Exercise prompt: Check every line of the entries that follow, and copy the ones containing "computer".

Segment Open

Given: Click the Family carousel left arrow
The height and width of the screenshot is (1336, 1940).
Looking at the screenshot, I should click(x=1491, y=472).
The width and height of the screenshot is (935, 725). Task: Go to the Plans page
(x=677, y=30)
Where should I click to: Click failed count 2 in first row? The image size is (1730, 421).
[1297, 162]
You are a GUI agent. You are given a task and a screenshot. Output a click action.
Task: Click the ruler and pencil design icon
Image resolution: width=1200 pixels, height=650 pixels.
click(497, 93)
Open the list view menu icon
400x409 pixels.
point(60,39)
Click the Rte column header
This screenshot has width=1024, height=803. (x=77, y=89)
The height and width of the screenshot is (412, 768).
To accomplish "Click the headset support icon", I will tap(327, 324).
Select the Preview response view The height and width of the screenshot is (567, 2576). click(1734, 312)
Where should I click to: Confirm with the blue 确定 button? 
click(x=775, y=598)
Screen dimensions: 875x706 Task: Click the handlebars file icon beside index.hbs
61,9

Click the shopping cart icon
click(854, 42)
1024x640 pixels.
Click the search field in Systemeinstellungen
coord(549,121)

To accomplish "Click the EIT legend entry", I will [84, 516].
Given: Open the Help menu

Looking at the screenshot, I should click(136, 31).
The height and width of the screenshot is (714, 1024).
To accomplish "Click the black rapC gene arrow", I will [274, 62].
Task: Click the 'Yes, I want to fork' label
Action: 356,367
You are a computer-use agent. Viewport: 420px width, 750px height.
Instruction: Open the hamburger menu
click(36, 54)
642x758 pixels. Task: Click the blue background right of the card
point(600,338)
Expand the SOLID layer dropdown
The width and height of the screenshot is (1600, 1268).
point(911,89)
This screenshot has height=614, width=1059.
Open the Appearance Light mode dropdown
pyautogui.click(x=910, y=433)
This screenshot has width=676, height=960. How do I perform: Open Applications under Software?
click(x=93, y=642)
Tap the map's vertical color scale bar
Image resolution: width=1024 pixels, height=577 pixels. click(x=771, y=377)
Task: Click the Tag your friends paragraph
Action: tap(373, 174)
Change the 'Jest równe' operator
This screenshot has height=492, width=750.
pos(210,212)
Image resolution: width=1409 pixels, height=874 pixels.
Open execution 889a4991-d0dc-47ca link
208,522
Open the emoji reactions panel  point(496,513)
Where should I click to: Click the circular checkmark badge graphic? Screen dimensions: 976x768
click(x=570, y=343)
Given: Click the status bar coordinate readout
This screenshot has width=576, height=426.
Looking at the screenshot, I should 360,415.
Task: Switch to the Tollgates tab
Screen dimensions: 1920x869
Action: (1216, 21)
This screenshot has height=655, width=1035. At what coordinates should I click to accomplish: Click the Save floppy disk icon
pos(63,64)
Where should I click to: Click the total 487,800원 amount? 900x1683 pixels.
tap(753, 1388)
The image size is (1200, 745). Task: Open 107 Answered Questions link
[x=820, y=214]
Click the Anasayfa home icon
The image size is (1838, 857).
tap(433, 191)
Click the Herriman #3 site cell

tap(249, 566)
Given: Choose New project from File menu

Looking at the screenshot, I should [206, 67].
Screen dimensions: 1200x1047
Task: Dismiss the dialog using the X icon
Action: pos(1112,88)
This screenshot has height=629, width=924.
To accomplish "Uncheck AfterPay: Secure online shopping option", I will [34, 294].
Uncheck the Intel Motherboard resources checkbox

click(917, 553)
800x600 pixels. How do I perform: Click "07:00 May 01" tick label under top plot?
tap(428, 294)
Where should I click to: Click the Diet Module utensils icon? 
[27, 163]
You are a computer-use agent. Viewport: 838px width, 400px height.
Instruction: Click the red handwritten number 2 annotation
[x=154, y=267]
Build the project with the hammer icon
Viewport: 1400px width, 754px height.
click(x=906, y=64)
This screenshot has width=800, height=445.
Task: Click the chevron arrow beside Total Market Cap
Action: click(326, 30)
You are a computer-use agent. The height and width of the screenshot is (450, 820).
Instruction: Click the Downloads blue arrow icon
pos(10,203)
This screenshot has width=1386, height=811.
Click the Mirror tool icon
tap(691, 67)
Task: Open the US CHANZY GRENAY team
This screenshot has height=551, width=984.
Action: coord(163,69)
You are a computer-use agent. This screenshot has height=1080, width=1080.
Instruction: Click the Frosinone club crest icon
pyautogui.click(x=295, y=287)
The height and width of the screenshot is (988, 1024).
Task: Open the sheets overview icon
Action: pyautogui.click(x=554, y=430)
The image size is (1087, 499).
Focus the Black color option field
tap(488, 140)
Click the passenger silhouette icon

Segment Closed

Your solution:
You are a computer-use agent. Viewport: 420px width, 750px height.
You are a computer-use agent. Viewport: 838px width, 400px height.
You are a computer-use agent. The height and width of the screenshot is (450, 820).
You are a computer-use agent. This screenshot has height=1080, width=1080.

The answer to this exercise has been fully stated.